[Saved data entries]

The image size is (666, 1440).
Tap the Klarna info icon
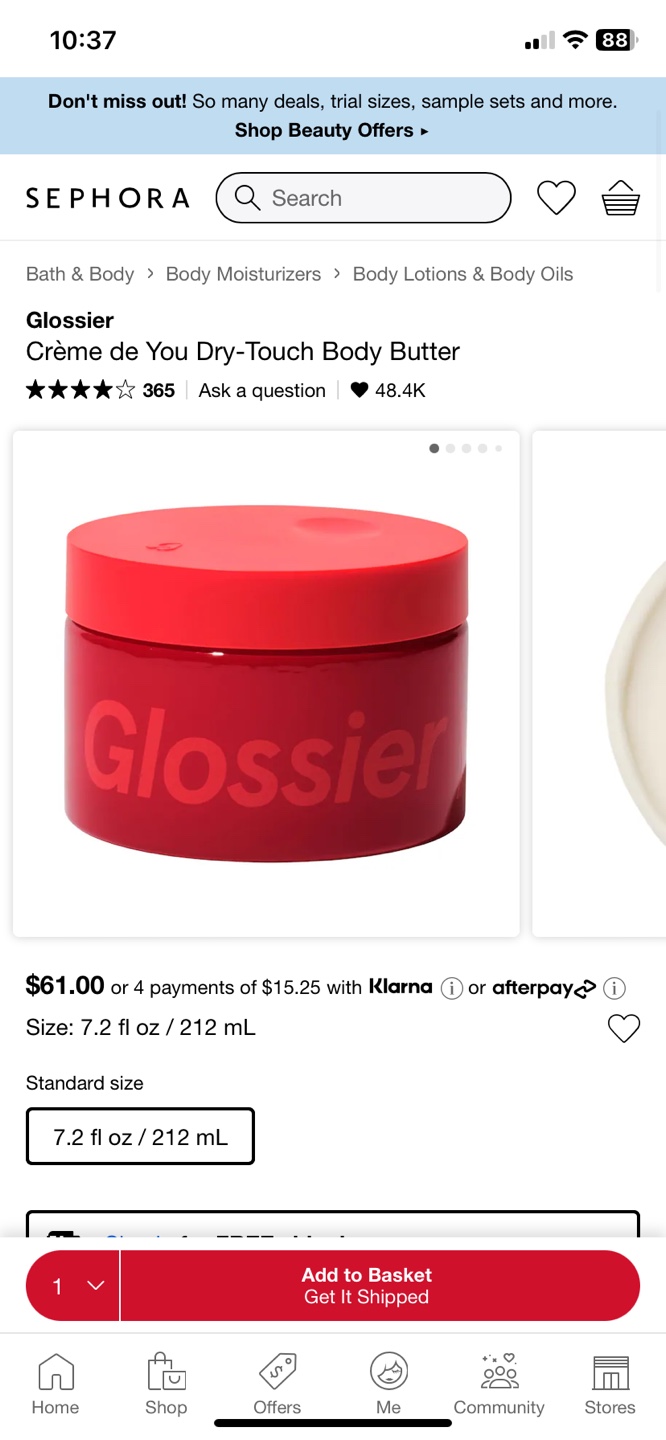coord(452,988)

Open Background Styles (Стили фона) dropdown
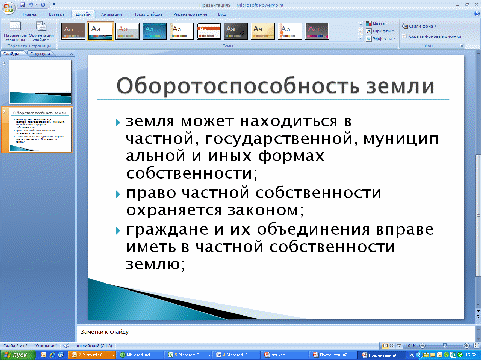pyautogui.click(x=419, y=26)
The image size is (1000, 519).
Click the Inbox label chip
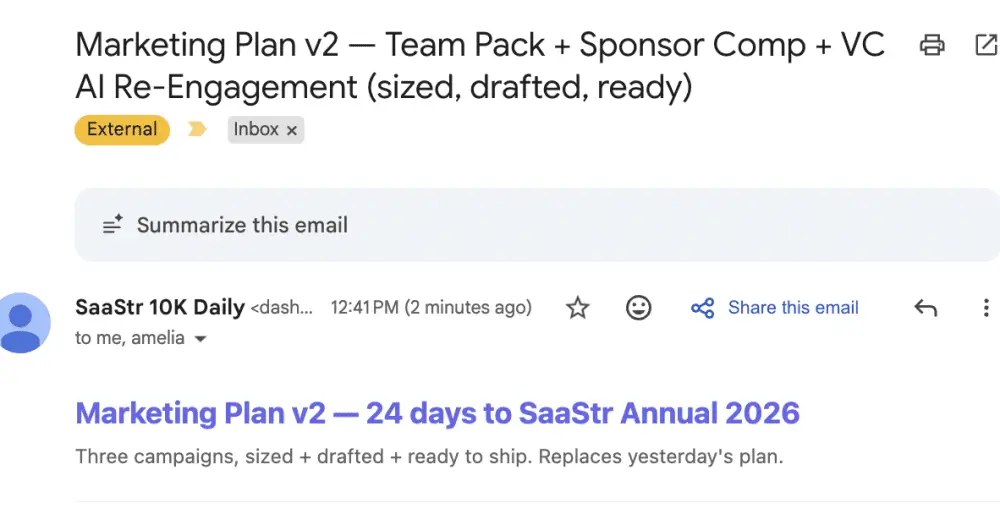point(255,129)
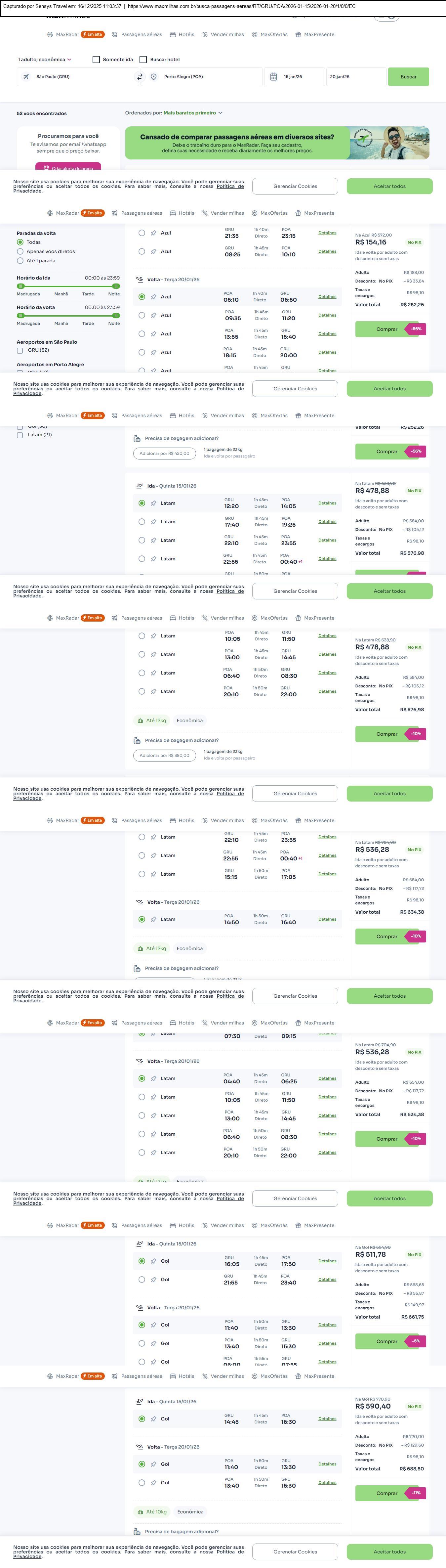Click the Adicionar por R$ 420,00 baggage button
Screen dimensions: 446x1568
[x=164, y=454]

* **THE TASK**
Print each record as it appears above, dropping every picture from the copy.

* **YOUR SOLUTION**
The image size is (666, 1440).
Tap the Klarna info icon
coord(452,988)

Open Background Styles (Стили фона) dropdown
pyautogui.click(x=419, y=26)
The image size is (1000, 519).
Click the Inbox label chip
point(255,129)
Click the Adicionar por R$ 420,00 baggage button
Screen dimensions: 446x1568
[x=164, y=454]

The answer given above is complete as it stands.